Me refugio de la política y del calor agosteño debajo de mi olivo, huyendo del mundanal ruido y confortado, exclusivamente, por la prosa excelsa de Pérez Reverte. ¿Recuerdan el artículo en INFORMACIÓN A la salud por la literatura? Pues en eso estoy. Me he embebido en Un día de cólera. Cuenta Reverte, en esa obra deliciosa, el dos de mayo en Madrid. España, vendida en Bayona por un rey calzonazos y otro que es el paradigma de la bajeza y el arte de trepar a toda costa, es defendida a pesar de sus mandatarios por el pueblo que se tira a la calle. Habría mucho que escribir y que leer sobre eso -a Miguel Artola o a Raymond Carr, por ejemplo-. Pérez Reverte narra como si fuera un secretario judicial, cómo luchan los hombres y mujeres más diversos, calle por calle y casa por casa. Te transporta milagrosamente al sitio, al día y a la hora.

Como tengo la manía de leer varios libros a la vez disfruto también con Hombres buenos del mismo autor. Pedro Zarate y Hermógenes Molina, académicos de finales del XVIII, son enviados a Francia para comprar una Enciclopedia recién editada, obra abominada por la reacción, solo faltaba. El oscurantismo se opone e incluso envía a un encargado de ponerle mil obstáculos. Raposo tiene por nombre. Le viene como anillo al dedo.
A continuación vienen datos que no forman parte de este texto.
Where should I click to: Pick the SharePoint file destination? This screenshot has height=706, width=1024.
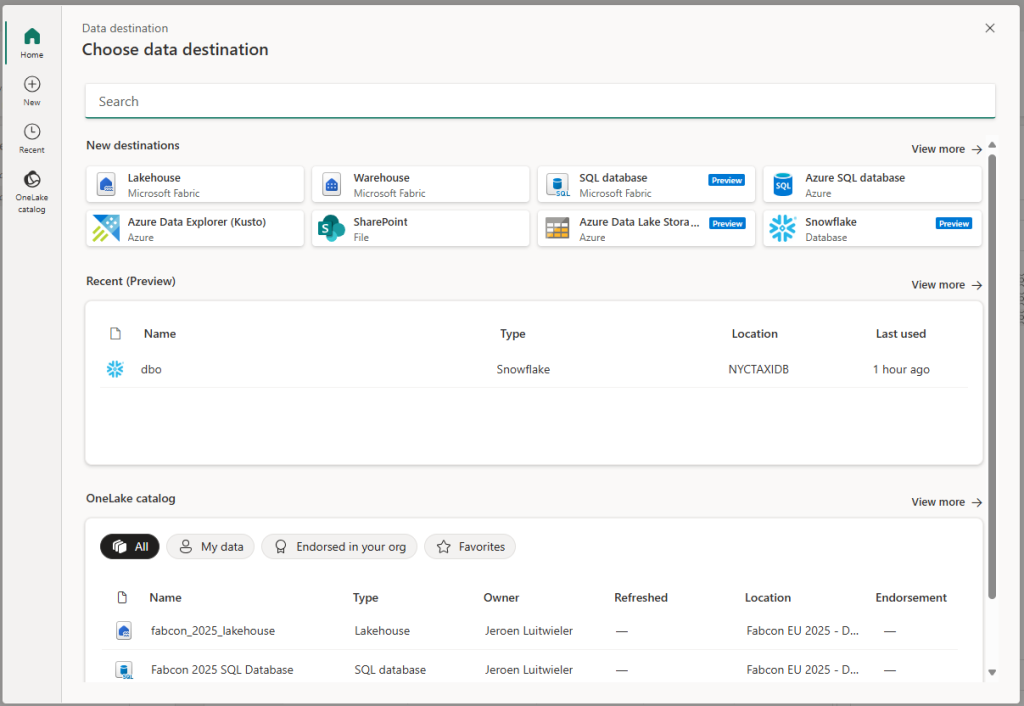point(420,229)
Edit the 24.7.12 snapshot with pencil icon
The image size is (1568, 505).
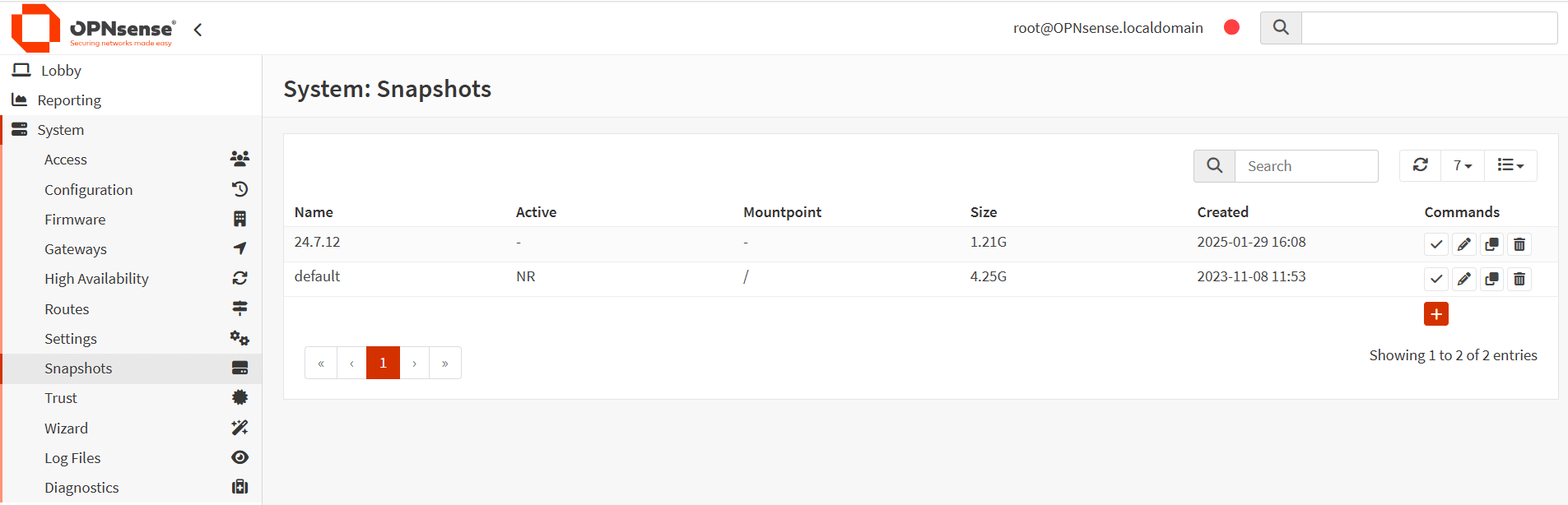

Un gran hallazgo de esta extraordinaria obra -sudoroso y estoico bajo mi olivo- es el abate Bringas, cura rebotado e iconoclasta, precursor del existencialismo más feroz: «Si resulto derrotado -dice- deséeme que acabe fiel a lo que soy, deséeme que no sobreviva. Ya nada me quedará que hacer en este mundo, excepto dejar sitio». Pura filosofía cruel y existencial. Vanitas vanitatum, omnia vanitas. Pura sabiduría del cáustico Reverte.